The reason companies merge/acquire is to grow. Think of potential companies outside your own catchment area to grow even more. For example, if you are in Alliance’s catchment area, think of merging with a company in ECBH/Eastpointe’s area. Those dating: Have you exhausted your resources? Think of others, such as church, Match.com, etc.
This is a task as important as the oxygen you breath. The last thing that you want is to acquire or merge with a company that owes $500,000 in employment taxes or an alleged overpayment. Part of due diligence will be to check the credentials of every single staff member. If someone is acting in the role of a LCAS, ensure the person is appropriately licensed. Those dating: Is he/she employed? Have significant debt?

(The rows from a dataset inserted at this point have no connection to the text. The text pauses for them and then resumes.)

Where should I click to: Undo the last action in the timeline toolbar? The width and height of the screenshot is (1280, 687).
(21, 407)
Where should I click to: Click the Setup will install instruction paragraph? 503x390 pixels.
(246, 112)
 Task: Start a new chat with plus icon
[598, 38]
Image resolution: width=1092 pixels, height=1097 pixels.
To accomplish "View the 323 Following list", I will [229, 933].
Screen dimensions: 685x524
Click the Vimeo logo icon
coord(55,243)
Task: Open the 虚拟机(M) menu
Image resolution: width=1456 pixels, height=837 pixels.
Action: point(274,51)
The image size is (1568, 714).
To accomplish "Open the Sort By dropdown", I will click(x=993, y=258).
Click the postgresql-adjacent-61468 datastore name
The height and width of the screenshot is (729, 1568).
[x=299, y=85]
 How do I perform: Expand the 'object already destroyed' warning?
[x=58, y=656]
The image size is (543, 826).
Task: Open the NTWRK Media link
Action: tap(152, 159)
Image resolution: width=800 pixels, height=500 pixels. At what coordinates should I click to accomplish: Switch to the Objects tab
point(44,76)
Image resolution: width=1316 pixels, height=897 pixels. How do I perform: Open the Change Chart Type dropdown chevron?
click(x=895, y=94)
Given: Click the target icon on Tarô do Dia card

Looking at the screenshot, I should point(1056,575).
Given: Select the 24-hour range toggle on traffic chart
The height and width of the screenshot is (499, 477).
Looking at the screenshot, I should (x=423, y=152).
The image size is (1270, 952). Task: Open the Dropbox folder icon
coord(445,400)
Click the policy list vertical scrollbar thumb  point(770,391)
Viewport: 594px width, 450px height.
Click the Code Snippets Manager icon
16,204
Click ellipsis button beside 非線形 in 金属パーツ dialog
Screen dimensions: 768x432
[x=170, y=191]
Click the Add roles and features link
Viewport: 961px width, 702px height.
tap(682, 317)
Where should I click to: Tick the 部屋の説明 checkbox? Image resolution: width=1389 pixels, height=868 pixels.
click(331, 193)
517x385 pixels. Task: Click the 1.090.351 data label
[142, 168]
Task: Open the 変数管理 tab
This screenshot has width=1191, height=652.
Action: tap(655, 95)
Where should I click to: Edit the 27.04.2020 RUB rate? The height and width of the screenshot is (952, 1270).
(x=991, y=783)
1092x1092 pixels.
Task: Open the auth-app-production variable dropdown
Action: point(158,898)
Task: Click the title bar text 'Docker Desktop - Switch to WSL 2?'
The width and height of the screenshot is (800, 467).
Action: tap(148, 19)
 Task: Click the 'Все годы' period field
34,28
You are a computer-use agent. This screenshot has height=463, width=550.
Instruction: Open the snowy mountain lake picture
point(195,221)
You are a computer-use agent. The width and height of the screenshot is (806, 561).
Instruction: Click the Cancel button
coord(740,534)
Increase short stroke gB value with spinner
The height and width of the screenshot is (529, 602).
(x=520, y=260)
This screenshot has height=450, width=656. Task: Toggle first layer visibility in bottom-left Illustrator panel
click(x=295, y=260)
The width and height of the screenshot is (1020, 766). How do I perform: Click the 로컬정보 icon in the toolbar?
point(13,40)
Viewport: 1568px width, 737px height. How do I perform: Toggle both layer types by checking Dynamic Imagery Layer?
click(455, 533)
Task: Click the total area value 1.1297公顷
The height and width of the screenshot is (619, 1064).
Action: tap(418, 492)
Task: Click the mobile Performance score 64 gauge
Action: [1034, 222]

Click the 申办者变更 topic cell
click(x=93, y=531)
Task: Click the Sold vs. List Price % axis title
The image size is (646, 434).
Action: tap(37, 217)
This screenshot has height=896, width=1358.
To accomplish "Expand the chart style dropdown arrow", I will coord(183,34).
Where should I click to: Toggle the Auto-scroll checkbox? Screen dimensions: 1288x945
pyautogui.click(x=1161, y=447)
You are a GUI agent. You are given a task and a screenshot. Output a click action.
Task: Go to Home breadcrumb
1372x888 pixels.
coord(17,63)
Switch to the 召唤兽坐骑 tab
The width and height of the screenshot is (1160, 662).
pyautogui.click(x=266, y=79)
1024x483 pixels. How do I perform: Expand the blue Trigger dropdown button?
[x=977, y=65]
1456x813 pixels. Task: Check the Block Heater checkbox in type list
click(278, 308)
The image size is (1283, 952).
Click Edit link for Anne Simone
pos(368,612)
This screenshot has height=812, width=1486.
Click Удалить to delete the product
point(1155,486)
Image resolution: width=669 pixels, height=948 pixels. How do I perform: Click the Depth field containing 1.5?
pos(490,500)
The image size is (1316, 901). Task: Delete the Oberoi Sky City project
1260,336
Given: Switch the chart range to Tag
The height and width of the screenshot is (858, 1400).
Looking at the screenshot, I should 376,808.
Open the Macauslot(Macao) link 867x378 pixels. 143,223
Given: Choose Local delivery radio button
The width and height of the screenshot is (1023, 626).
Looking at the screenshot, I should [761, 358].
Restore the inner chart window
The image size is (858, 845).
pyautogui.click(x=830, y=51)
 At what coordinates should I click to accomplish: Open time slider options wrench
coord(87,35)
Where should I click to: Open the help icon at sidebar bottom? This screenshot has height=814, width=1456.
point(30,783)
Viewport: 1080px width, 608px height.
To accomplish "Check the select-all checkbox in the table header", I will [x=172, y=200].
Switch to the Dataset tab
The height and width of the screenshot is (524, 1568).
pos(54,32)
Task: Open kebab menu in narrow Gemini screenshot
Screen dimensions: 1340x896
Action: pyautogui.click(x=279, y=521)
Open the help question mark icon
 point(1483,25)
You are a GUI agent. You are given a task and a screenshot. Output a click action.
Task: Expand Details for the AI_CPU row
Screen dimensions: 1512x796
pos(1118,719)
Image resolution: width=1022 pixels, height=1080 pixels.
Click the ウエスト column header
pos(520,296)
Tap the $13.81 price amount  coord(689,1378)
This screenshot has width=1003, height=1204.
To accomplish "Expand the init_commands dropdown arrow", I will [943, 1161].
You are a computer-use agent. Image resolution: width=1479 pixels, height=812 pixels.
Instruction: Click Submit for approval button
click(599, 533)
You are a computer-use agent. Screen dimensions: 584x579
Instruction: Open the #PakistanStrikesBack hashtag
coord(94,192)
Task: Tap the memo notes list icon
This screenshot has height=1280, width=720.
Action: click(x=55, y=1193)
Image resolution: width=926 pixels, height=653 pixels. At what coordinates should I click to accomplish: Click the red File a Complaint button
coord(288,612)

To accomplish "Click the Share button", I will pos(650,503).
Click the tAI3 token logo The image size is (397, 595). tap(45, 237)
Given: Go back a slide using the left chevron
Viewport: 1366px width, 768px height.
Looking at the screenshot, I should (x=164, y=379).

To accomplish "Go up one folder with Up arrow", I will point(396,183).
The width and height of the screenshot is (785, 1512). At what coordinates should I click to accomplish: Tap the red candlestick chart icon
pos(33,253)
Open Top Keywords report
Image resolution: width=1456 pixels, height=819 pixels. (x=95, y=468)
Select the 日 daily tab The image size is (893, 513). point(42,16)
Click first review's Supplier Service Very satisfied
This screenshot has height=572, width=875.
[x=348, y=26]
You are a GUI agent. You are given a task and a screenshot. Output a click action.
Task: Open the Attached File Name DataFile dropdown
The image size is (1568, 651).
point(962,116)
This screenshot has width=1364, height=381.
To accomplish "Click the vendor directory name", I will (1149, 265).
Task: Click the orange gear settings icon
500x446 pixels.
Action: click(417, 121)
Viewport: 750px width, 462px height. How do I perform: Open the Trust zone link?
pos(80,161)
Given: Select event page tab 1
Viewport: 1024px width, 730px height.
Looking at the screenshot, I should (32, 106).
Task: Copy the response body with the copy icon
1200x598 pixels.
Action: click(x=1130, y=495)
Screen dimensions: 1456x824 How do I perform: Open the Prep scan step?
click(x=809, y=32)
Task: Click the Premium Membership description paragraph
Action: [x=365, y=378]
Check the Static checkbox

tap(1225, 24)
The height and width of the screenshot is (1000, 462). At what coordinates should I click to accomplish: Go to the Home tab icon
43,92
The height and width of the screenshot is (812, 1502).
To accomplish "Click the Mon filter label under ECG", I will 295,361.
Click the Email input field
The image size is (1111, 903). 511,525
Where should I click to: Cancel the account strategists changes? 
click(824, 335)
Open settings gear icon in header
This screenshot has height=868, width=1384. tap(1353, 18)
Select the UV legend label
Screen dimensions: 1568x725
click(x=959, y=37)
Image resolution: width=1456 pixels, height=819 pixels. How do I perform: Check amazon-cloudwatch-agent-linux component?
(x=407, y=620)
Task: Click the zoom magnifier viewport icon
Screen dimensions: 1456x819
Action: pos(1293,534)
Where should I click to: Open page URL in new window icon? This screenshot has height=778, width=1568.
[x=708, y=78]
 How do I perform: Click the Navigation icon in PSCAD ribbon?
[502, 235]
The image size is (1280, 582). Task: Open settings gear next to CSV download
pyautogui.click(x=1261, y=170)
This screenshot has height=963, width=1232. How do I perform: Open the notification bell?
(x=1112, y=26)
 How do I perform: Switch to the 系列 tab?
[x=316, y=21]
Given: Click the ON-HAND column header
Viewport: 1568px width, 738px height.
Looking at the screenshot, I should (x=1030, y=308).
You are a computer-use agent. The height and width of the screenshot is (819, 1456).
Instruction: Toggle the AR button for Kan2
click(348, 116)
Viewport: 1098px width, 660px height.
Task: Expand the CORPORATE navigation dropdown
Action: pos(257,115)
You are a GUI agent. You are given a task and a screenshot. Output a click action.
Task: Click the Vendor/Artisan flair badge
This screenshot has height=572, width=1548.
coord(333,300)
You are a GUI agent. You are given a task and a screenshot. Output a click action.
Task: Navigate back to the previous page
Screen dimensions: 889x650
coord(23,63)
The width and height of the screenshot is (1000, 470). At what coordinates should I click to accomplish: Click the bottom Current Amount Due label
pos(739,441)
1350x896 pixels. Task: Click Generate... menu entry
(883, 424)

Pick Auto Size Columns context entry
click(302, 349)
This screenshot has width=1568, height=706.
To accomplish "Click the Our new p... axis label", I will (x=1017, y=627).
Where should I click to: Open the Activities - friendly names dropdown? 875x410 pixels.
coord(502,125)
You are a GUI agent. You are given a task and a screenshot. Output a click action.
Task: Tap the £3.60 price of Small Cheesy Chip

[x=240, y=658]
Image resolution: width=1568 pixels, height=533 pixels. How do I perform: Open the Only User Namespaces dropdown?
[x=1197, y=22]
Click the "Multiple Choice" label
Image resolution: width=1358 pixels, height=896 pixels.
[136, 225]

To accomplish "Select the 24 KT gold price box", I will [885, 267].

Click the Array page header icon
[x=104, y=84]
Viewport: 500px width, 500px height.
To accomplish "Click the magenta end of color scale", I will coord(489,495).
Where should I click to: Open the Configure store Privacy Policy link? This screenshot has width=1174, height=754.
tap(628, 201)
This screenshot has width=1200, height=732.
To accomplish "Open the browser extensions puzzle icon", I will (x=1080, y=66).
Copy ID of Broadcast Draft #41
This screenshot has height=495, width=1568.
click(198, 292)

- Review the other company’s documentation policies
This could be lumped into the due diligence section, but I think its importance is worth emphasizing. Whatever service(s) the other company provides, what are its policies as to documentation? Does the provider have a computer program to maintain electronic health records (EHR)? Does it employ paper copies? Does the other company require the providers to submit daily service notes? Look at your own documentation policies. Contemplate whether your own documentation policies would mesh well with the other company’s policies. Those dating: How does your potential partner document spending, taxes, and calendared events?
- Analyze both company’s corporate culture
Merging or acquiring a company is difficult in many ways, but it’s also hard on staff. Imagine walking into work one day and you notice that the staff had doubled…or tripled. And you and your colleagues are being told what to do by someone you never met. This is not an uncommon occurrence with mergers and acquisitions. Sometimes accepting change of supervision or team members can be a bitter pill to swallow. How will you work through employee issues? Personality clashes? Ego fights? Those dating: Analyze both person’s personalities, dispute resolutions, religion and beliefs. Do you like his/her friends?
In addition to the potential conflicts with employees that stay with the merged entity, you also need to contemplate which employees, if any, may, potentially leave the new entity. Disgruntled employees are a liability. Those dating: How does he/she treat ex-partners?
- Research the company’s relationship with its MCO
In our current MCO atmosphere, it is imperative to know, before merging or acquiring, whether the company has a good relationship with its MCO. What if you acquire the company and its MCO refuses to continue to contract with the new entity. Knowing the company’s relationship with the MCO is not an absolute. As in, the company may believe it to have a good relationship with the MCO, while, in truth, it does not. Ask to review some correspondence between the company and the MCO to discern the tone of the communications. Those dating: How does he/she treat his/her mother/father?
- Surround yourself with knowledge
Have a broker and an attorney with expertise in Medicaid. Those dating: What do your friends think?
To watch the video of me speaking as a panelist for Benchmark, click here. Scroll down until you see the video with Robert and me.
Otherwise, I hope you live happily ever after!